Нелюбушка - стр. 28
Парень оттащил меня за курятник и под ехидное кудахтание, морщась, озирался, выискивая место поудобнее. На рассохшейся бочке развалился рыжий котище, при виде нас он блеснул желтыми глазами, но никуда не ушел. Кот был дикий – огромный, грязный и мускулистый. Я сжимала прутик и ждала, когда парень окажется близко и повернется, и расстояние между нами станет идеальным для того, чтобы хлестнуть по глазам.
– Ах ты песий потрох! Ты смотри, опять за юбками волочится! Да что ж ты за блудник такой!
Парень замер, пойманный на горячем, я постаралась покраснеть. Крепкий старик загородил проход и уходить не собирался, в руке его была увесистая дубинка… это скверно.
– Вот я барыне скажу! – продолжал бушевать старик. – Коров пас – волки подрали, пока ты девку драл. На двор послали – девку обрюхатил. Караулить отправили – так попередь полночи девку нашел. Степка, ты свой уд попридержи, а то я тебя сам так высеку, забудешь, зачем он нужен!
– Дед Семен, так она воровка! – возмущенно взвыл Степка, размахивая руками. Дед, видимо, имел авторитет, не обязательно в виде дубинки. – Она у барыни яйца покрала! Вон корзинка стоит!
– Не слушай его, дедушка! – я не кричала, скорее хрипела, но Степка заткнулся от неожиданности, услышав мой голос. – Не слушай! Он сам мне за это дело пятнадцать яиц посулил. Сам в курятник сходил и набрал. И корзинку отдать обещал, а то нести как.
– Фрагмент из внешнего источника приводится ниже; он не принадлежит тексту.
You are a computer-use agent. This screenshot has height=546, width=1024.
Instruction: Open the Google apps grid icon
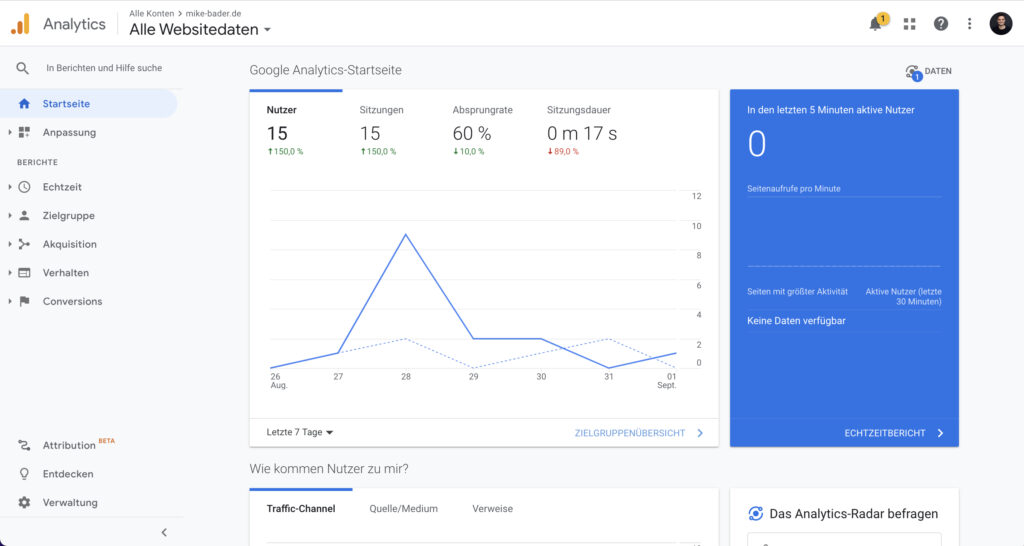[909, 24]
Сначала ты работаешь на репутацию, после – она на тебя, и Степка эту простую истину если вдруг и усвоил, то методом от противного. Дед Семен хмыкнул и погрозил Степке кулаком, а на меня посмотрел с превеликим сомнением, но, к моей огромной досаде, не взял на себя ответственность за решение конфликта здесь и сейчас, старый хрыч.
– А ну пошли, оба, – скомандовал он, потрясая для острастки дубинкой.– Эх, девка, девка, что же ты так продешевила? Пятнадцать яиц, тьфу! А ты, охальник, с тобой я еще после поговорю… Куда? Оба пошли со мной!
Степке бежать было некуда, мне тоже, потому что он в два счета меня бы нагнал, но корзинку я прихватила. Дед Семен тотчас сделал попытку ее отобрать.
– А что тискал да уговаривал, за это платить не надо? – огрызнулась я, актерствуя изо всех сил и понимая, что за яйца я буду биться до конца. – Дедушка, ну что тебе хотя бы пяток яиц? У меня дочка голодная… – Я шмыгнула носом и была озабочена больше тем, чтобы расположить к себе деда, чем предстоящим разговором с матушкой, но едва я открыла рот, чтобы развить свою легенду и выдавить из деда Семена, а если получится, то и из Степки, слезу, обозлилась на себя так, что прикусила раненную губу и даже не застонала.
Настя говорила, что у моей матери осталось всего три курицы. За недосмотр за ними мать приказала до смерти засечь какого-то беднягу. Получается, что я все же пришла не в свое имение, а черт знает куда…
К лукищевскому барину, который розгам предпочитает травлю медведями. Но Степка сказал «у барыни яйца украла», и выходит, есть шанс отделаться легким испугом, если барин загулявши и спят. Вся деревня спит, но вот барский дом местами подсвечен, как паршиво, значит, чему быть, того мне не миновать.
– Дедушка, – выдохнула я, обмирая от страха и готовая уже на самые крайние меры. – Дедушка, не сдавай меня барину!
Дед Семен покосился на меня, обменялся многозначительным взглядом со Степкой, и я прозрела: появился старикан невероятно не вовремя. Степка, возможно, был бы умеренно деликатен, а я нарвалась на ту же самую кару, только с барином, и вряд ли отсюда уйду живой.